● What the task requires
Go through the data below and return each line containing the word "text".

● Material supplied
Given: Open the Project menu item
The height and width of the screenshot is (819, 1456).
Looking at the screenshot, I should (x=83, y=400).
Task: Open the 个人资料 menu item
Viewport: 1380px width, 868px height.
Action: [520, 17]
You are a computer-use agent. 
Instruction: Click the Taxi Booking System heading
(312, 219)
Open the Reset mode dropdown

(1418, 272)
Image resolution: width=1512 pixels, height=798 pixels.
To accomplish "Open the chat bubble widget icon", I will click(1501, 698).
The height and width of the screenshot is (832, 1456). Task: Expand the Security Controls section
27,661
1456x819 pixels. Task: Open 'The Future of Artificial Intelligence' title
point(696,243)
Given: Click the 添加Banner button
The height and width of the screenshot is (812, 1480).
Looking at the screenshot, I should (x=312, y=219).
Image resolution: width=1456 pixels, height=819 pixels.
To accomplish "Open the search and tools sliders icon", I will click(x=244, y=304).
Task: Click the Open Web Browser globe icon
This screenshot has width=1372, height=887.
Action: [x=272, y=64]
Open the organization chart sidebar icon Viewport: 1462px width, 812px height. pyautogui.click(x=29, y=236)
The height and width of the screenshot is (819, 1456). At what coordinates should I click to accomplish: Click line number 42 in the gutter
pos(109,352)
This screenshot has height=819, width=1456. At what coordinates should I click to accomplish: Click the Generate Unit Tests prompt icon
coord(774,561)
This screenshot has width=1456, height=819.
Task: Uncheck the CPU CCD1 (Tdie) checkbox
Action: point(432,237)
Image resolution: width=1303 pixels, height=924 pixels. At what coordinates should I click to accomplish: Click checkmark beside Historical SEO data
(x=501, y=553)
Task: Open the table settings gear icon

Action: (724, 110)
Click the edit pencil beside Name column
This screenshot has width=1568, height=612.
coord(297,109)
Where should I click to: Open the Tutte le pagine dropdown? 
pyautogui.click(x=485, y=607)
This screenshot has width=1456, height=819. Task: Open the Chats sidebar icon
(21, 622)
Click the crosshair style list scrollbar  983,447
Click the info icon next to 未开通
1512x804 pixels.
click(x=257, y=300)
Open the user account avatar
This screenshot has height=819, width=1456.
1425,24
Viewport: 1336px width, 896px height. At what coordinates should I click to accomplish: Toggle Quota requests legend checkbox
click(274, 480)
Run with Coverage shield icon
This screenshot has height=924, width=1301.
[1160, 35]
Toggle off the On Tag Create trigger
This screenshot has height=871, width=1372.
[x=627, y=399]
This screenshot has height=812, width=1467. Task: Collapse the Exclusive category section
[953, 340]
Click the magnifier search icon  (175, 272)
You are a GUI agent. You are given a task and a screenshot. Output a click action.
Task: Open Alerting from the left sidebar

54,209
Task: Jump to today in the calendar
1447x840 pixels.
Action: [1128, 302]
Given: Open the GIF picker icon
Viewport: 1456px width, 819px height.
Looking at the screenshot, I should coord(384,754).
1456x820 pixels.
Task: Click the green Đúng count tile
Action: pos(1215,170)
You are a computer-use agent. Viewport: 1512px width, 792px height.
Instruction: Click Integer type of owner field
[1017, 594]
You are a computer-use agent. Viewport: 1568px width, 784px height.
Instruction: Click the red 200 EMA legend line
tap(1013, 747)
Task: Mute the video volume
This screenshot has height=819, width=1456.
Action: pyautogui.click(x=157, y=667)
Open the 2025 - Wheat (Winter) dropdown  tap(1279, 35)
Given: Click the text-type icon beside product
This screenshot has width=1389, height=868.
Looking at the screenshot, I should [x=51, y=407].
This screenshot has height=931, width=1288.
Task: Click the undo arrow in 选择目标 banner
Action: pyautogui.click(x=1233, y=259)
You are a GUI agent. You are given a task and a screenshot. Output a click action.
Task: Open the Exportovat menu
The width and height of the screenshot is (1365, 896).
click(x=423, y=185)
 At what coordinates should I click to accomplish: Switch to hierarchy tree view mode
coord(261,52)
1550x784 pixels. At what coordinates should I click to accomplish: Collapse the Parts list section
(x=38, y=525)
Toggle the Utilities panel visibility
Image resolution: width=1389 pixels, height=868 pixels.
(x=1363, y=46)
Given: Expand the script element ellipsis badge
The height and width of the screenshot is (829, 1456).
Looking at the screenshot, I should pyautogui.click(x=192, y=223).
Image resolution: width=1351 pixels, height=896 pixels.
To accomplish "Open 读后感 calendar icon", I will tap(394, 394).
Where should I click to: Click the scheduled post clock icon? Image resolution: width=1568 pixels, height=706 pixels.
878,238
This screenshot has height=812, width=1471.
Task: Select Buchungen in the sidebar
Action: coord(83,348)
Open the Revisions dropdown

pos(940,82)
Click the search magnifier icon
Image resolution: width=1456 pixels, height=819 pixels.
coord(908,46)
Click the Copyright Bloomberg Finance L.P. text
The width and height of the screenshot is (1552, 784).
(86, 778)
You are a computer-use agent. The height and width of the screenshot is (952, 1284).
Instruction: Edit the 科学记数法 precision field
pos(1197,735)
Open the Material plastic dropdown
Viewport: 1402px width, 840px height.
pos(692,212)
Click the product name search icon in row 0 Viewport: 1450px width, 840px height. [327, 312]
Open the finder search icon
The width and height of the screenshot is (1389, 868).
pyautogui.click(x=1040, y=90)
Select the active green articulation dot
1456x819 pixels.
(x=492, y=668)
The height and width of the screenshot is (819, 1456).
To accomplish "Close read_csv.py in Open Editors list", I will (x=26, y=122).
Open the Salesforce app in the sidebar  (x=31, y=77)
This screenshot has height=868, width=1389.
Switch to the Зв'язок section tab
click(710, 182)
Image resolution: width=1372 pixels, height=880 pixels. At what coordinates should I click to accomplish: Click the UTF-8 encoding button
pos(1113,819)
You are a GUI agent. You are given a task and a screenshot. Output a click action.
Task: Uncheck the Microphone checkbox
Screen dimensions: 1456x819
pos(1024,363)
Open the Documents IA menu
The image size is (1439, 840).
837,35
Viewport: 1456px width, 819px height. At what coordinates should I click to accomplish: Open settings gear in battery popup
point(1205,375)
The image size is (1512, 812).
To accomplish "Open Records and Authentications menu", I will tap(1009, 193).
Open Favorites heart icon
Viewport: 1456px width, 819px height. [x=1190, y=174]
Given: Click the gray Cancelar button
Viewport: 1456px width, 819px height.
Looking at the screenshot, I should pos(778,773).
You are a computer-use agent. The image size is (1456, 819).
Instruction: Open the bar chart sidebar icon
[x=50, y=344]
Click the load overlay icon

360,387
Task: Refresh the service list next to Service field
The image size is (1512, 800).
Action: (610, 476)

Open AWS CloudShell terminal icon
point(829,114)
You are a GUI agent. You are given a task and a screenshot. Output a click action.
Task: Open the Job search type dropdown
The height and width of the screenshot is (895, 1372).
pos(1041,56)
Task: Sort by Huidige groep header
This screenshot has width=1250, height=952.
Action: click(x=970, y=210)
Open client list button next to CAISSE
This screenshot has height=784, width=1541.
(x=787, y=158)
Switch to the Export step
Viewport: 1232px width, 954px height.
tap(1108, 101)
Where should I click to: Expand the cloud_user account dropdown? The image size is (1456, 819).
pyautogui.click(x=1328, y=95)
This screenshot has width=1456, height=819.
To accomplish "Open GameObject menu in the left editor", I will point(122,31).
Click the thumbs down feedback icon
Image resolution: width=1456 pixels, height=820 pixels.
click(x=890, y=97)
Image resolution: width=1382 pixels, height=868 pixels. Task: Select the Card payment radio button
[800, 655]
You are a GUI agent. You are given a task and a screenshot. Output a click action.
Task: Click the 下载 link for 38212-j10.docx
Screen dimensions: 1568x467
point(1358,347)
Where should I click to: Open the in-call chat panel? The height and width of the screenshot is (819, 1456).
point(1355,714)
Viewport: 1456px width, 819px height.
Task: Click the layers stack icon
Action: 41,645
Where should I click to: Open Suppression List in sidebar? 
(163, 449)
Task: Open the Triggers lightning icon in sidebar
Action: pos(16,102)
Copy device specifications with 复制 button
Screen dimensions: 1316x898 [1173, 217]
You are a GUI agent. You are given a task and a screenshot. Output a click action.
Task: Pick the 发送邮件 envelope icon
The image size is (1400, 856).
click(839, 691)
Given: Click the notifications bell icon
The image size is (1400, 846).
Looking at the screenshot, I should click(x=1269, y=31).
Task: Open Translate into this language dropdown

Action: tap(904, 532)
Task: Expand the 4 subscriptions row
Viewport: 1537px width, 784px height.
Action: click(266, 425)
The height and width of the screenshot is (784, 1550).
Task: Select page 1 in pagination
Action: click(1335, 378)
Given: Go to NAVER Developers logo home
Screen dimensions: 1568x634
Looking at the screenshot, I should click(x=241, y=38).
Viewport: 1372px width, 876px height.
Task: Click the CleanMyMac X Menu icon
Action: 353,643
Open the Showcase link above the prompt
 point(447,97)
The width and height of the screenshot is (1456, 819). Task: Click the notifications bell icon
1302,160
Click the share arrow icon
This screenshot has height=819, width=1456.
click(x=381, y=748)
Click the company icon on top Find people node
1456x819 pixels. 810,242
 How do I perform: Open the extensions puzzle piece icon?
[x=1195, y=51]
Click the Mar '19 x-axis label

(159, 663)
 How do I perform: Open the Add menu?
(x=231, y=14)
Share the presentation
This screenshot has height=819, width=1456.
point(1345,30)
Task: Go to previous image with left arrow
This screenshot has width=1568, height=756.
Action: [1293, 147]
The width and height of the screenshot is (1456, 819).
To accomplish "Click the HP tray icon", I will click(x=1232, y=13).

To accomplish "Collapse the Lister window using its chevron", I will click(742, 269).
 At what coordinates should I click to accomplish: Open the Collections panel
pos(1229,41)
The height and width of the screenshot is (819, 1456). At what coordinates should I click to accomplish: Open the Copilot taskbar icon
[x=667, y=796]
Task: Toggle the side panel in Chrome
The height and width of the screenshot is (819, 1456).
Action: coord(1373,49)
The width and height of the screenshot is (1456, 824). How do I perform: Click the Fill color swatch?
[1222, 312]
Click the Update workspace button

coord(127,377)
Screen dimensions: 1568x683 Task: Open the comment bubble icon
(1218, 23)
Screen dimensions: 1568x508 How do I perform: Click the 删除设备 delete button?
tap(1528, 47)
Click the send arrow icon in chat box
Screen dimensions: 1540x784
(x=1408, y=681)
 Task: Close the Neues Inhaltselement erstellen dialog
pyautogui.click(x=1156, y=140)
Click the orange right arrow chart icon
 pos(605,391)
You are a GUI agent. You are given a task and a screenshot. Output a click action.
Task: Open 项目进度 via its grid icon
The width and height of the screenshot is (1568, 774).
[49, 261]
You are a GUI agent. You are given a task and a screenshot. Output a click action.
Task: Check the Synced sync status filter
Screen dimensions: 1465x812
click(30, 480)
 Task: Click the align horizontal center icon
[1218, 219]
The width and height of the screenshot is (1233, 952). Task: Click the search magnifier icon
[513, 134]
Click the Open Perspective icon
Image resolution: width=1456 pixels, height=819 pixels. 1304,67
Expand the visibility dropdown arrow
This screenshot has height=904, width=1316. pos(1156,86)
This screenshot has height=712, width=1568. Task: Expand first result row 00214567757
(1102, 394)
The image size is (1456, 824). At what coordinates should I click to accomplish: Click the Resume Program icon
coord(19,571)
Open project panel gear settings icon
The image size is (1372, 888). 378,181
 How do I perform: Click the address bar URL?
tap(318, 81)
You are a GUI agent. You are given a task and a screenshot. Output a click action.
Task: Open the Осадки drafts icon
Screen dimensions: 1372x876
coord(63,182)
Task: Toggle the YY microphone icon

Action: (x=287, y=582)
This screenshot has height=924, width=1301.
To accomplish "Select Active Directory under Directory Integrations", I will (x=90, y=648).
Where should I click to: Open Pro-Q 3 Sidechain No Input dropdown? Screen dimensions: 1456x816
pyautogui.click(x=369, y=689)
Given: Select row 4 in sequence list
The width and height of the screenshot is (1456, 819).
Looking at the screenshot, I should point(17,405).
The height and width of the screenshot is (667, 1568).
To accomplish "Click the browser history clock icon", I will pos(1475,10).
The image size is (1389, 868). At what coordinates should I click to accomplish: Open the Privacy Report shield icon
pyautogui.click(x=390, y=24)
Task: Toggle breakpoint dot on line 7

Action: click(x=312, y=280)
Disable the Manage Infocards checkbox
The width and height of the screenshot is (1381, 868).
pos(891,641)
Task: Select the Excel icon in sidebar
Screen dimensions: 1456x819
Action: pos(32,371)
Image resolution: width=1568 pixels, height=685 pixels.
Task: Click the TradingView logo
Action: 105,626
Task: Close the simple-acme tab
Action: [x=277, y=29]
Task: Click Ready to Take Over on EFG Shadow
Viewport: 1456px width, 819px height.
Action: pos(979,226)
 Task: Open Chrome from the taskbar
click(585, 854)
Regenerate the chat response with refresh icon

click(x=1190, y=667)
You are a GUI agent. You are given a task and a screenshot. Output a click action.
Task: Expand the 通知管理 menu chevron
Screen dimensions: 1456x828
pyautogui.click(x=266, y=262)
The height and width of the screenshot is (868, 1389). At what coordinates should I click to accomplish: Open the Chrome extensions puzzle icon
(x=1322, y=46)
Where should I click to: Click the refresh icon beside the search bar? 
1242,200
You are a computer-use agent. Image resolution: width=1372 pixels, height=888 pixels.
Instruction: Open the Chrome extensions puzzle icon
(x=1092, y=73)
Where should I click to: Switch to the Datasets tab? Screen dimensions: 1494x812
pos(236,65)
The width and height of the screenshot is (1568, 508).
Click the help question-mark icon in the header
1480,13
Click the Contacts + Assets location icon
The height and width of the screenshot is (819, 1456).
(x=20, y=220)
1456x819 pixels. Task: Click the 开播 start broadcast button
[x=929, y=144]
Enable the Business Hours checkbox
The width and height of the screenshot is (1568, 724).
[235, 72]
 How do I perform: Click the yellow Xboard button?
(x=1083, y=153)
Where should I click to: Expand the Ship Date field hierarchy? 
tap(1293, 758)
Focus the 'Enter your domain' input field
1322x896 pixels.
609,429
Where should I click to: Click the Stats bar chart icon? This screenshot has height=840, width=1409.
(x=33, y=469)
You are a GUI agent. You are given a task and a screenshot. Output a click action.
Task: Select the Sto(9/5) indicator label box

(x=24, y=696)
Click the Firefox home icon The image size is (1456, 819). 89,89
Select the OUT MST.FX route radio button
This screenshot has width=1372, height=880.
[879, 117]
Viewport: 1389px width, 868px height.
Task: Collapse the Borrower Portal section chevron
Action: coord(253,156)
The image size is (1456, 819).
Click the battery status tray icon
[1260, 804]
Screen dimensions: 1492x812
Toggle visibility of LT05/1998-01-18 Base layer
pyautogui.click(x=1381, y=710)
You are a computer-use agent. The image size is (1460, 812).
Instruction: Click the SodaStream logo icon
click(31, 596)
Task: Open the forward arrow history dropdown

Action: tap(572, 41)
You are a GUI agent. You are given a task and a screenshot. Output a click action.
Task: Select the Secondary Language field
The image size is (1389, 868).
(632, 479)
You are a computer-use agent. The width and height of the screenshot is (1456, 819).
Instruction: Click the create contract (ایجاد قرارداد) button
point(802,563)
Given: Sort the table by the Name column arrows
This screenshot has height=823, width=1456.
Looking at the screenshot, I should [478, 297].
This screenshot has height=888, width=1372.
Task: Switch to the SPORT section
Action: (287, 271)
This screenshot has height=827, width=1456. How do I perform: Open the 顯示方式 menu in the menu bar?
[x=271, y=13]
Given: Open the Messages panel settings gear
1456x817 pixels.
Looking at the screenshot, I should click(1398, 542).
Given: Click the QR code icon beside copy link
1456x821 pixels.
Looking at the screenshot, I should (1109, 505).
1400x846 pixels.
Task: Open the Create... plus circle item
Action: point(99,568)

● Answer area
Given: Click the text-type icon beside product
Click the Copyright Bloomberg Finance L.P. text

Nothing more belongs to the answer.